Was die Verwaltungsreform anbelangt, einigten sich die Landeshauptleute darauf, die Pflichtschullehrer weiter im Landesdienst belassen zu wollen. In der Frage der Klassenschülerhöchstzahlen solle der Bund zudem festlegen, dass die Zahl 25 vom Richtwert zum "Pflichtwert" für alle Pflichtschulen wird. Die Länder hätten klar zum Ausdruck gebracht, dass sie für eine Reform des Schulwesens sind, so Niessl. Eine dahingehende Reform könnte "innerhalb kürzester Zeit umgesetzt werden". Hinsichtlich der Klassenschülerhöchstzahl 25 solle der Bund auch die entsprechenden Dienstposten bereitstellen.

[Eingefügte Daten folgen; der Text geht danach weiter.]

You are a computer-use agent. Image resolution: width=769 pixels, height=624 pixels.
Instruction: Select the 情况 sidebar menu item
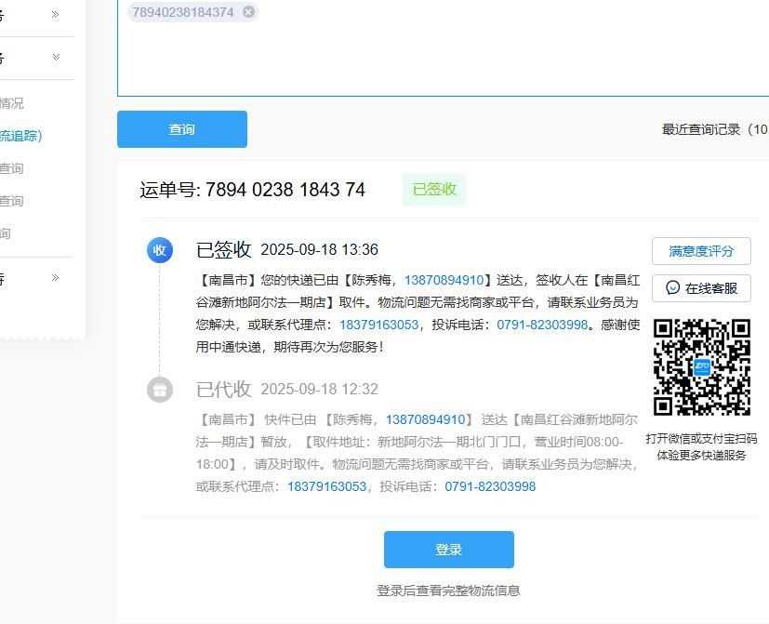coord(12,103)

Mehr Psychologen und mehr Nachmittagsbetreuung
Beim sonderpädagogischen Förderbedarf wünschen sich die Länder, dass der Bund die entsprechende Anzahl von Lehrern anstellt, um diesen Bedarf abzudecken. Derzeit gibt es einen "Deckel" bei 2,7 Prozent der Schülerzahl. Schulpsychologen würden aber einen immer höheren Förderbedarf feststellen. Die Länder seien auch dafür, die Nachmittagsbetreuung schrittweise auszubauen, erklärte Niessl. Er denke zudem, dass es dabei in Zukunft einen größeren Bedarf geben werde, auf den man entsprechend reagieren müsse. Einigkeit habe es auch bei einer Verkürzung der Sommerferien von neun auf acht Wochen zugunsten von Herbstferien gegeben. Die Länder sollen diese Ferienwoche im Rahmen ihrer Autonomie festlegen, so Niessl.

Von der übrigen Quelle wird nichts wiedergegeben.